▸ THE EXERCISE:
Write out the lines that start with the line containing "Task: Open the gigihadid username link" and run through the end of the records, including both ends, exactly as they appear.

## Start SUPPLIED MATERIAL

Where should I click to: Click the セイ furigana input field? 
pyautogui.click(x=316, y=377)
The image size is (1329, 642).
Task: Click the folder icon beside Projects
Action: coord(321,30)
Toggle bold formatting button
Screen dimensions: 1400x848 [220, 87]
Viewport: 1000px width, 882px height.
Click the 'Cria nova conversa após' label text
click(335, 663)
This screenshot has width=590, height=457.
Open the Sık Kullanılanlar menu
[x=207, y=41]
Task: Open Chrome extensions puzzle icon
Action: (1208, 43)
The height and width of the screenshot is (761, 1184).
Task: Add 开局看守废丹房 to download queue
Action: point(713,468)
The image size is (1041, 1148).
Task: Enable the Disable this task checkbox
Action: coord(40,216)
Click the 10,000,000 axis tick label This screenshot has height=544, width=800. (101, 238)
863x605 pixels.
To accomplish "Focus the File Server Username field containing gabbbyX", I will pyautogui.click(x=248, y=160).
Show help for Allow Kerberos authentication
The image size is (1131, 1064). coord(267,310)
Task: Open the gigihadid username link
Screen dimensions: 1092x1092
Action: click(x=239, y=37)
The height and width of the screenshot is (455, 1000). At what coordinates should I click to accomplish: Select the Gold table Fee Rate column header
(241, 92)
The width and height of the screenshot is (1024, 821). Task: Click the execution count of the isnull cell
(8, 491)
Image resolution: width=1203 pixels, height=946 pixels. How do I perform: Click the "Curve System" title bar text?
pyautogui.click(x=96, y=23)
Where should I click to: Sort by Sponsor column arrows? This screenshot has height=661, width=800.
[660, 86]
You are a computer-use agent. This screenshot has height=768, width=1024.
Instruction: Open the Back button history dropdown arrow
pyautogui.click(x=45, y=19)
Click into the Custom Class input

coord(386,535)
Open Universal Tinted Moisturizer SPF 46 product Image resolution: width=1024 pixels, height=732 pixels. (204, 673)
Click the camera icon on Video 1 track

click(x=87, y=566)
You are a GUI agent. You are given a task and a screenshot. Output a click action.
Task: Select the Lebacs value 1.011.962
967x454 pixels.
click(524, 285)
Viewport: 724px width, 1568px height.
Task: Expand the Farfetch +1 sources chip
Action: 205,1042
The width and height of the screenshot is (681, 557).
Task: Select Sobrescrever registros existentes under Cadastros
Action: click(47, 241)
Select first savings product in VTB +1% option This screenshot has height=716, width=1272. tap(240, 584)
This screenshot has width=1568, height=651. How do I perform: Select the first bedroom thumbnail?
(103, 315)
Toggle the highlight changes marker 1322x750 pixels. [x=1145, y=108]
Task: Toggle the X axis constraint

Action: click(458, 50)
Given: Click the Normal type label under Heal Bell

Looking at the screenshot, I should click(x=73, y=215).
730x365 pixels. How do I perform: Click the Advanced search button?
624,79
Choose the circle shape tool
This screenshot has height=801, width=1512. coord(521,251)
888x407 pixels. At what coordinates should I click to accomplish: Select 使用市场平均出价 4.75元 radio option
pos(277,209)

## End SUPPLIED MATERIAL

▸ OUTPUT OF THE TASK:
Task: Open the gigihadid username link
Screen dimensions: 1092x1092
Action: click(x=239, y=37)
The height and width of the screenshot is (455, 1000). At what coordinates should I click to accomplish: Select the Gold table Fee Rate column header
(241, 92)
The width and height of the screenshot is (1024, 821). Task: Click the execution count of the isnull cell
(8, 491)
Image resolution: width=1203 pixels, height=946 pixels. How do I perform: Click the "Curve System" title bar text?
pyautogui.click(x=96, y=23)
Where should I click to: Sort by Sponsor column arrows? This screenshot has height=661, width=800.
[660, 86]
You are a computer-use agent. This screenshot has height=768, width=1024.
Instruction: Open the Back button history dropdown arrow
pyautogui.click(x=45, y=19)
Click into the Custom Class input

coord(386,535)
Open Universal Tinted Moisturizer SPF 46 product Image resolution: width=1024 pixels, height=732 pixels. (204, 673)
Click the camera icon on Video 1 track

click(x=87, y=566)
You are a GUI agent. You are given a task and a screenshot. Output a click action.
Task: Select the Lebacs value 1.011.962
967x454 pixels.
click(524, 285)
Viewport: 724px width, 1568px height.
Task: Expand the Farfetch +1 sources chip
Action: 205,1042
The width and height of the screenshot is (681, 557).
Task: Select Sobrescrever registros existentes under Cadastros
Action: click(47, 241)
Select first savings product in VTB +1% option This screenshot has height=716, width=1272. tap(240, 584)
This screenshot has width=1568, height=651. How do I perform: Select the first bedroom thumbnail?
(103, 315)
Toggle the highlight changes marker 1322x750 pixels. [x=1145, y=108]
Task: Toggle the X axis constraint

Action: click(458, 50)
Given: Click the Normal type label under Heal Bell

Looking at the screenshot, I should click(x=73, y=215).
730x365 pixels. How do I perform: Click the Advanced search button?
624,79
Choose the circle shape tool
This screenshot has height=801, width=1512. coord(521,251)
888x407 pixels. At what coordinates should I click to accomplish: Select 使用市场平均出价 4.75元 radio option
pos(277,209)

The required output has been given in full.